**Brief:** Copy, word for word, the lines of the listing below from the line with "The height and width of the screenshot is (551, 980)." up to and including the line with "You are a GUI". Drop the pictures.

[Excerpted records — start]

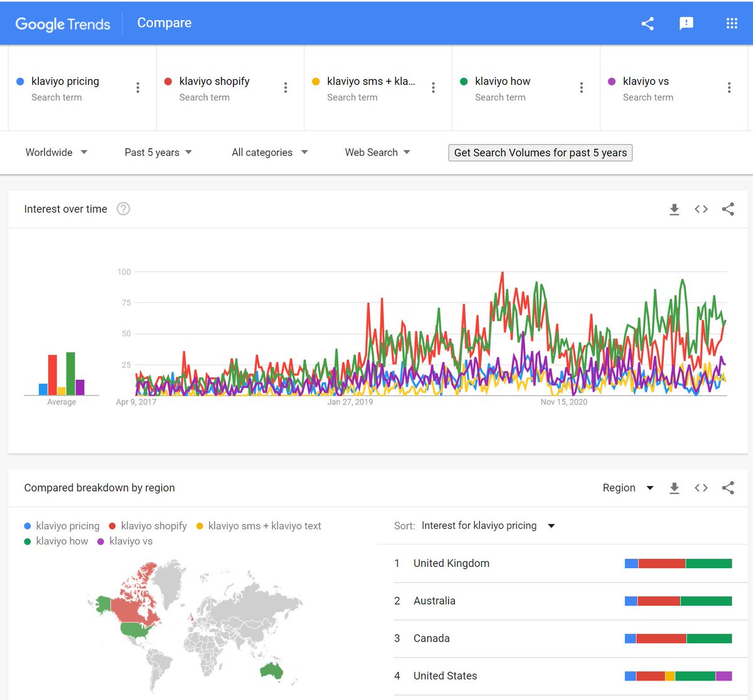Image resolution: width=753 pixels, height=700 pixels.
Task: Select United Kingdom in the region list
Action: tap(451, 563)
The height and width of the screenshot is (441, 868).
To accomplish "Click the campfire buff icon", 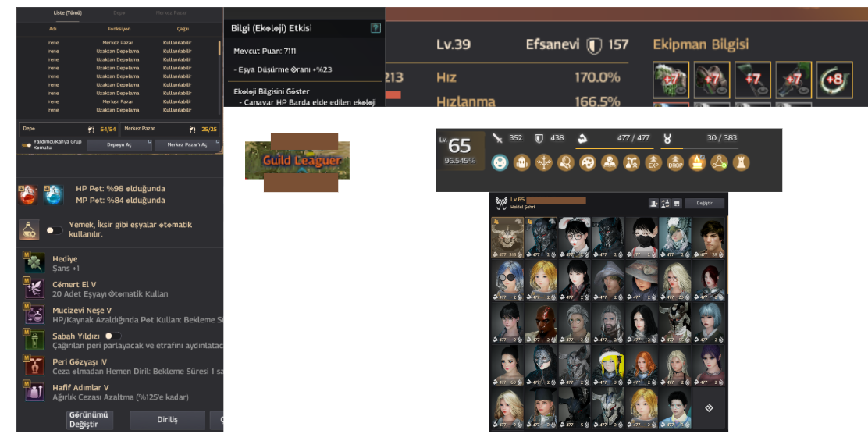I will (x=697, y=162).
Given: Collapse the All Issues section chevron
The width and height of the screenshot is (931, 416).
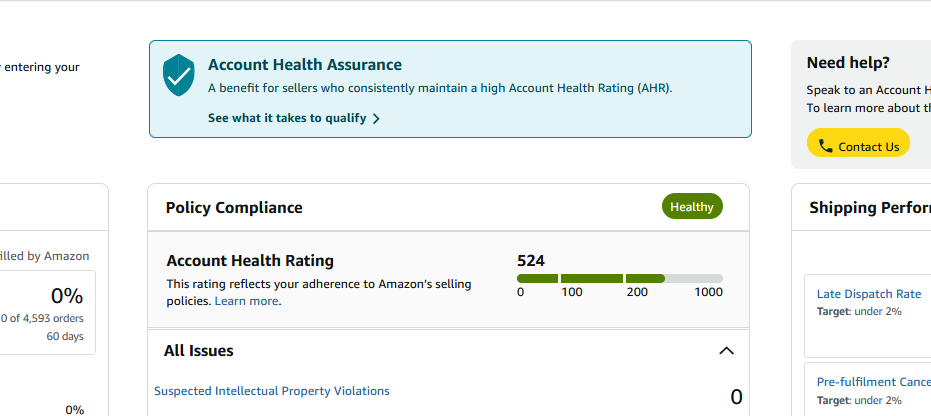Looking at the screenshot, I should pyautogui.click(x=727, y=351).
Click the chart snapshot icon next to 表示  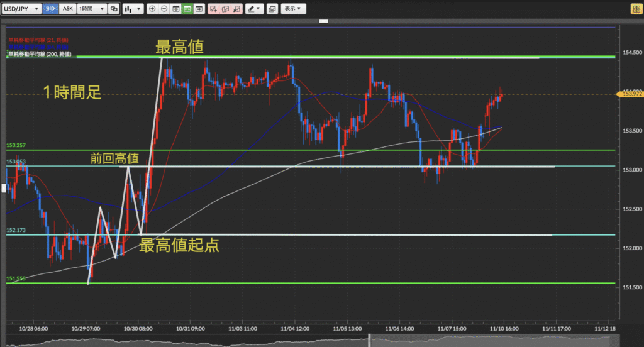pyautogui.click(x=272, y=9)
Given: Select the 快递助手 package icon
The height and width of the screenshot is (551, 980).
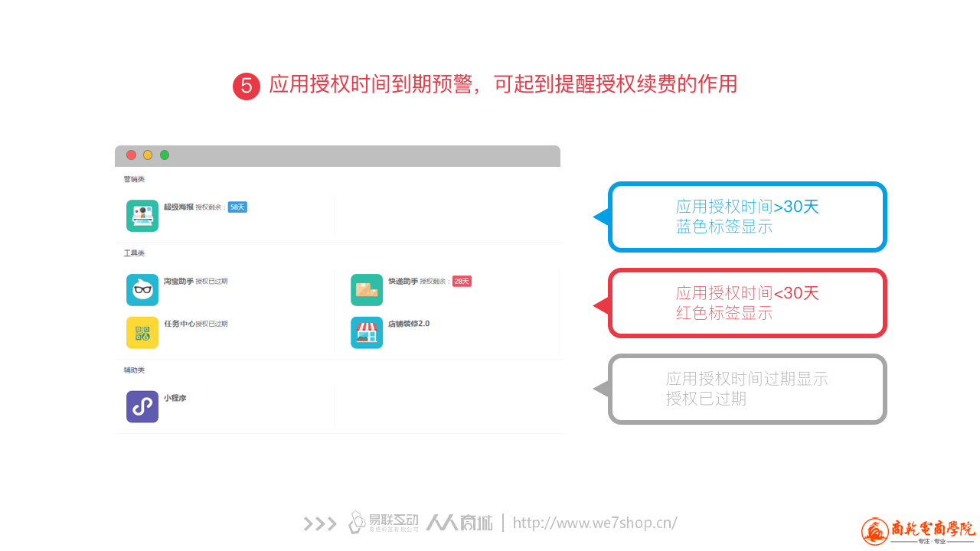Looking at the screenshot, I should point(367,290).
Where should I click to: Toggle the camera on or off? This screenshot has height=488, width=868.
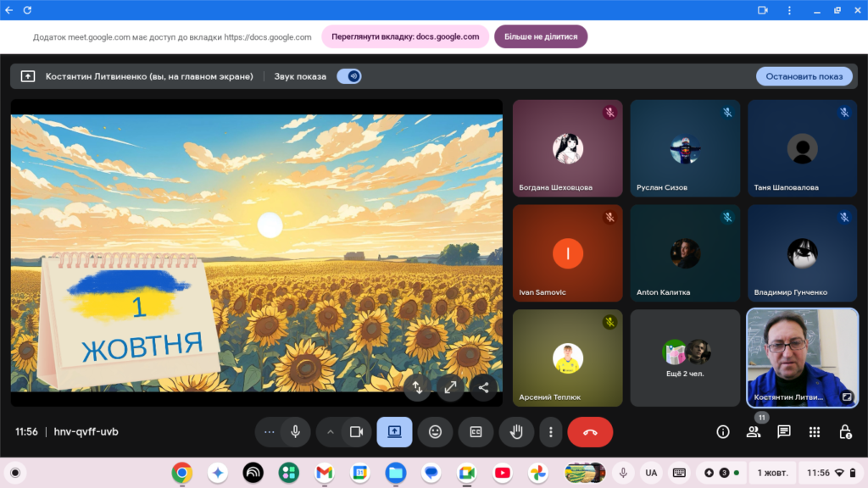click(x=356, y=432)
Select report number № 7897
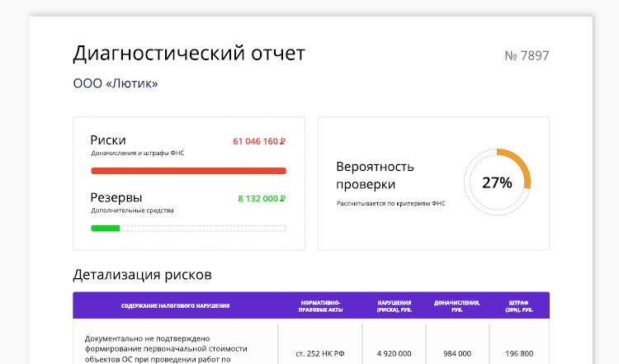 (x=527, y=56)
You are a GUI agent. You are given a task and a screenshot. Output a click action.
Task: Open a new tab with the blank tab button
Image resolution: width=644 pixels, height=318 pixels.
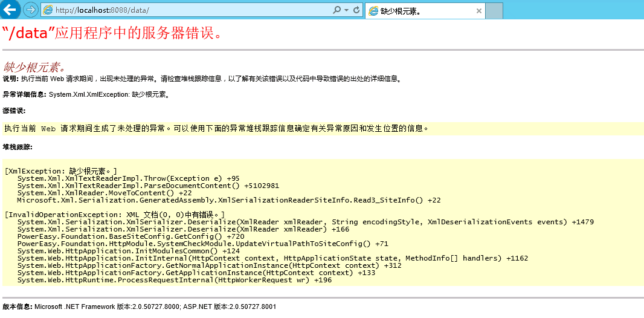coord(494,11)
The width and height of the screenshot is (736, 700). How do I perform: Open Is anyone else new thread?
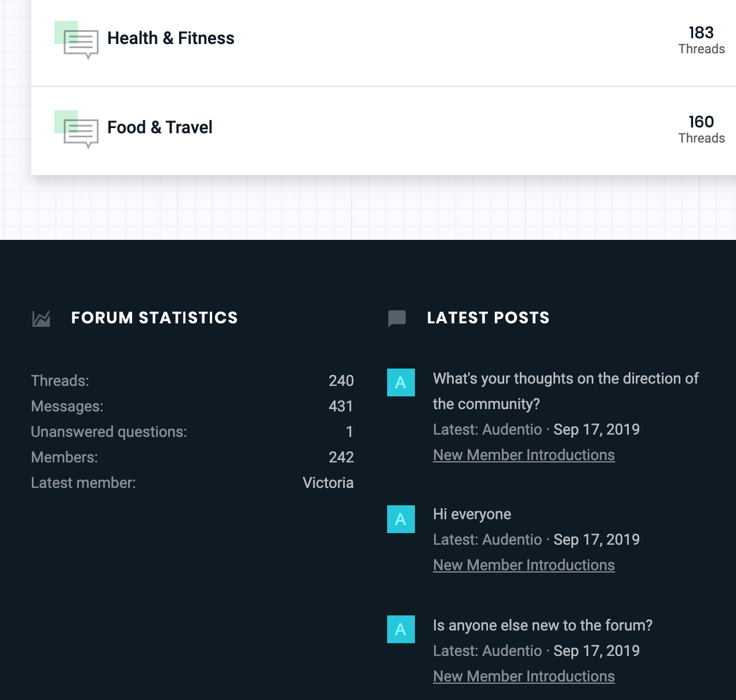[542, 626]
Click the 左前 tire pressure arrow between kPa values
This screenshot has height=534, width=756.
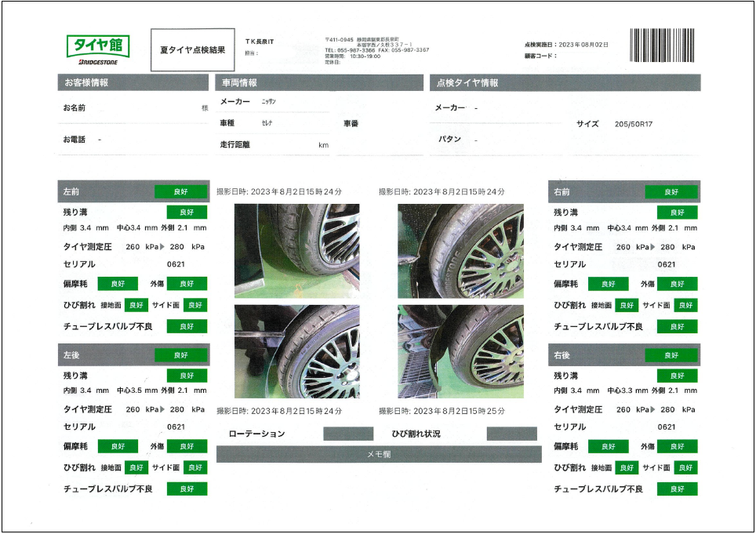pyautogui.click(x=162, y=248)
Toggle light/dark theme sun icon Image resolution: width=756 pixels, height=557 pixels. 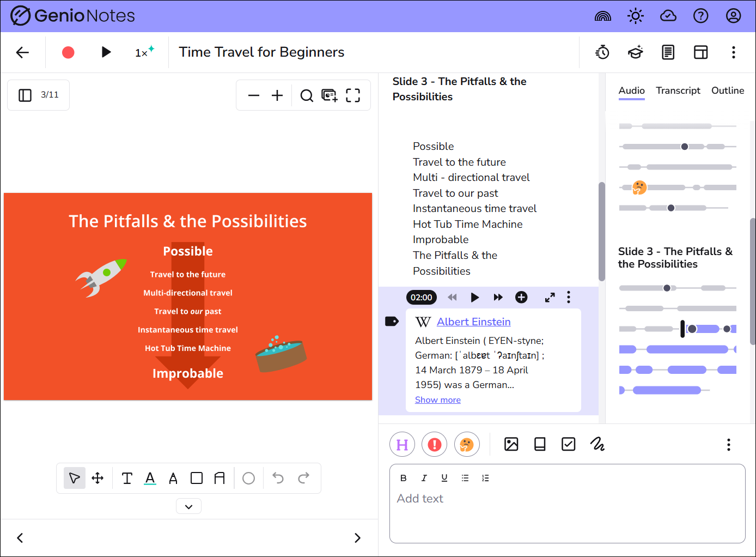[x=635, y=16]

[Excerpted records — finish]

**Solution to this task:**
The height and width of the screenshot is (551, 980).
Looking at the screenshot, I should point(367,290).
Where should I click to: Toggle the camera on or off? This screenshot has height=488, width=868.
click(x=356, y=432)
Select report number № 7897
 (x=527, y=56)
You are a GUI agent. You are given a task and a screenshot. Output a click action.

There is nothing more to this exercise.